> Exercise goal: Give back exactly the lines from the one holding "Image resolution: width=1556" to the bottom of the material, both included, and nothing more. No pictures.

> Excerpted data:

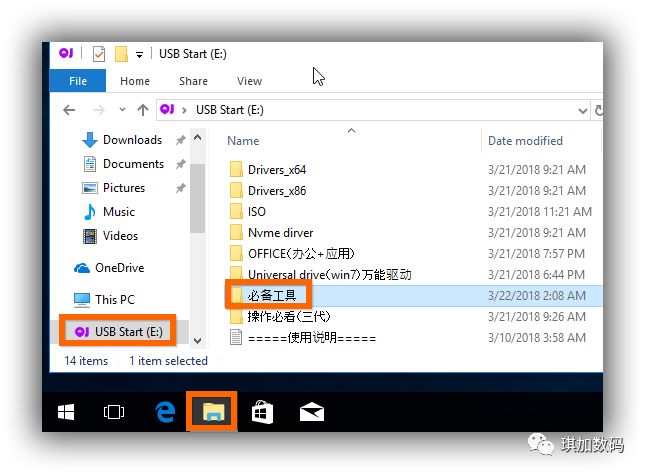The width and height of the screenshot is (645, 474).
Task: Open the Windows Start menu
Action: 66,411
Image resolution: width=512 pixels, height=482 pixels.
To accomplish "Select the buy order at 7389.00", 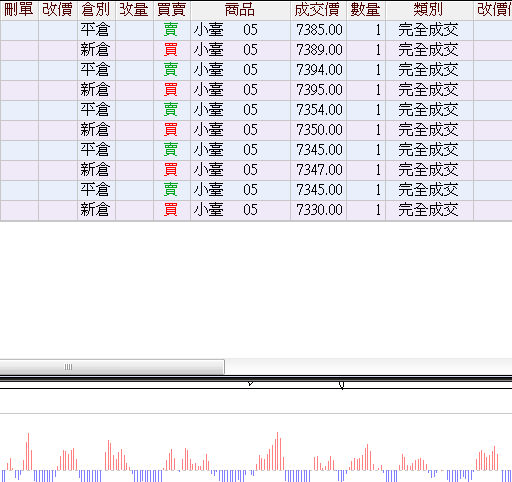I will (x=256, y=50).
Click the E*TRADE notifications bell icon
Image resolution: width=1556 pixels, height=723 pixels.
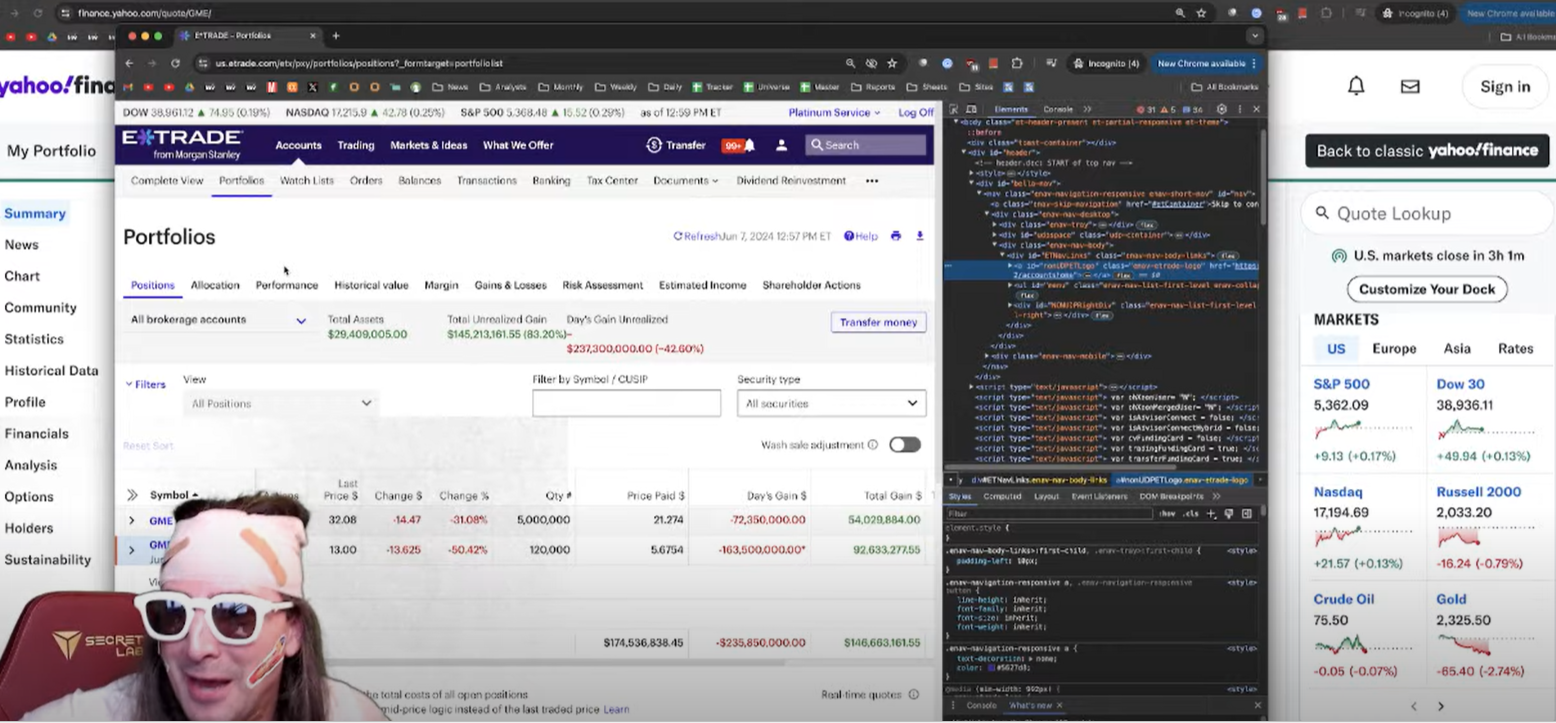(749, 145)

> Written reply:
Image resolution: width=1556 pixels, height=723 pixels.
(749, 145)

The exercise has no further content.